Y traemos un Mensaje.
Y sabes por qué estás vivo: para difundir el amor y la consciencia.
Este planeta es un jardín, y tú eres el jardinero. Haz que la humanidad florezca como un jardín de flores. Tú también eres una flor, pero eres más importante que una flor. Tú eres el jardinero.
Siéntelo.
Recuerda a todas las personas a las que diste el Mensaje. Esto es jardinería. Y no hay nada más hermoso que cultivar flores. Por eso me encanta la jardinería. Plantas una pequeña semilla y un día crece un árbol enorme. El árbol del conocimiento del Mensaje comienza con una pequeña semilla: simplemente sonriendo a alguien,
dando amor, compartiendo el Mensaje. Cualquier persona que conozcas puede convertirse en el futuro Guía de Guías. Tú no lo sabes.
Incluso los que son muy negativos, los que se ríen de ti cuando compartes el Mensaje, un día pueden convertirse en guías, en jardineros. Así pues, tú eres un jardinero que hace a otros jardineros. Y así, esta Tierra se convierte en un hermoso jardín. Siente lo especial y único que eres.

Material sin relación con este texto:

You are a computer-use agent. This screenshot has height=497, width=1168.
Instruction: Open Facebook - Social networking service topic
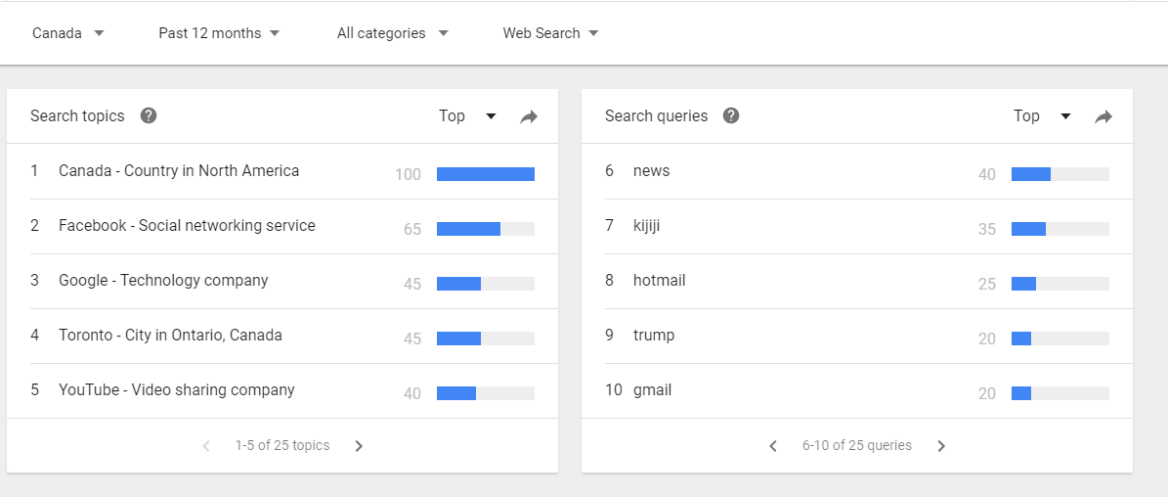point(187,226)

Por supuesto, algunas personas tienen talentos especiales, como Lotus. Pero aunque no cantes, no bailes ni hagas nada extraordinario, cada uno de ustedes es una melodía escrita por otro. Tu ADN es como un concierto. Hazlo cantar simplemente siendo tú mismo. Todos los falsos profetas y falsos gurús intentan cambiar a la gente. Yo no. Quiero que seas tú mismo. Intentar cambiarte sería un insulto a los Elohim. ¿Cómo podría atreverme a cambiar lo que eres? Tú eres. ¿Eres? Yo soy.
Y eso es un concierto escrito por los Elohim y a ellos les encanta. Te aman cuando eres tú mismo. Así pues, el reto de la vida es no convertirse en alguien o en algo. Elimina esta ilusión: “Oh, quiero convertirme en alguien”. Ya lo eres. Eres la creación única de los Elohim. Cada uno de ustedes, incluso los más tímidos, los que no cantan ni bailan, son un concierto humano.
Y cada vez que intentas cambiarte a ti mismo, te traicionas. Sé tú mismo.
Y yo te amo y los Elohim te aman, porque eres tú, no porque seas Raeliano, no porque difundas el Mensaje, sino simplemente porque eres. ¡Siéntelo!
¿Algún cumpleaños? Hoy es el cumpleaños de todos.